DSC Configuration to disable Visual Effects

I am trying to optimize the Windows OS by disabling the Visual effects. Well setting Visual Effects value to ‘adjust to best performance’ to be exact. I am using the following Configuration Script:

[pre]
Configuration OSConfig
{
param
(
[parameter()]
[string]
$NodeName = ‘localhost’
)

It is best practice to always directly import resources, even if the resource is a built-in resource.

Import-DSCResource -Name WindowsClient
Import-DscResource -Name Registry

Node $NodeName
{

The name of this resource block, can be anything you choose, as long as it is of type [String] as indicated by the schema.

Registry VisualEffects
{
Ensure = “Present”

Key = “HKCU:\Software\Microsoft\Windows\CurrentVersion\Explorer\VisualEffects”

ValueName = “VisualFXSetting”

ValueData = “2”

ValueType = “Dword”

}
}

}

[/pre]
What i Expects this to do is, it should create a VisualFXSetting property under the Visual Effects Key and set its value to 2. But this is not happening after i run the Start-DscConfiguration Command. Is this the way to do it?

DSC is running as the System user, so HKCU will be for that user, probably not what you’d expect.

DSC is not really made for changing User specific GPOs, being mainly targeted at Servers.

It is possible to some extent, but a bit of a faff.

[quote quote=143324]DSC is running as the System user, so HKCU will be for that user, probably not what you’d expect.

DSC is not really made for changing User specific GPOs, being mainly targeted at Servers.

It is possible to some extent, but a bit of a faff.

[/quote]
So I should use HKLM instead of HKCU?

I just want to create a DSC Configuration and generate a mof, which i can apply on the plane vanilla OS to optimize its performance. One of the things i Want to do is disable the visual effects. Yes i can achieve this by just running a powershell script, but i want to configure OS at phase 2 of manufacturing, say when a machine comes with already installed golden/master image,i should be just able to place this mof file in that machine and start the DSC configuration.

Is this not the way to do it? I am very new to Powershell DSC. So still exploring.

So I should use HKLM instead of HKCU?

I just want to create a DSC Configuration and generate a mof, which i can apply on the plane vanilla OS to optimize its performance. One of the things i Want to do is disable the visual effects.
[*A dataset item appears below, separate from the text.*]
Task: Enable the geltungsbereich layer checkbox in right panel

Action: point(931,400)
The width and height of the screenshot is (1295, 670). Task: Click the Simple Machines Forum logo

Yes i can achieve this by just running a powershell script, but i want to configure OS at phase 2 of manufacturing, say when a machine comes with already installed golden/master image,i should be just able to place this mof file in that machine and start the DSC configuration.

Is this not the way to do it? I am very new to Powershell DSC. So still exploring.

Sorry, I was on mobile when I replied earlier, so wasn’t very clear.

The problem here is not really specific to DSC, but to how the Windows Registry works, and what HKCU is and mean…

You are trying to set a ‘User specific setting’ (VisualEffects is per-user, not for every account on a machine), during OS configuration (I assume, before user provisioning on that machine).
First of all, if the user account is created on that machine after you set this registry, that new account won’t get the settings… (because it’s per USER and that user wasn’t there).

Now assuming the account exists on the machine already, it’s probably not what DSC is running as… The DSC Service is running as SYSTEM (a special user account).
When you log in the machine manually, say as localhost\Administrator for the sake of the argument, HKCU (which means HKEY Current User) is mapped to the registry hive of that specific user (that you can find in HKEY_USERS). Should you be logged in as another account, HKCU will be pointing at another user’s hive… So DSC is probably changing the configuration of your SYSTEM user, just not on the account you expected.

So what you’re trying to do is the wrong approach for User Settings, you should probably be using GPOs. But the DSC code you posted is valid, and probably does what it’s meant to do.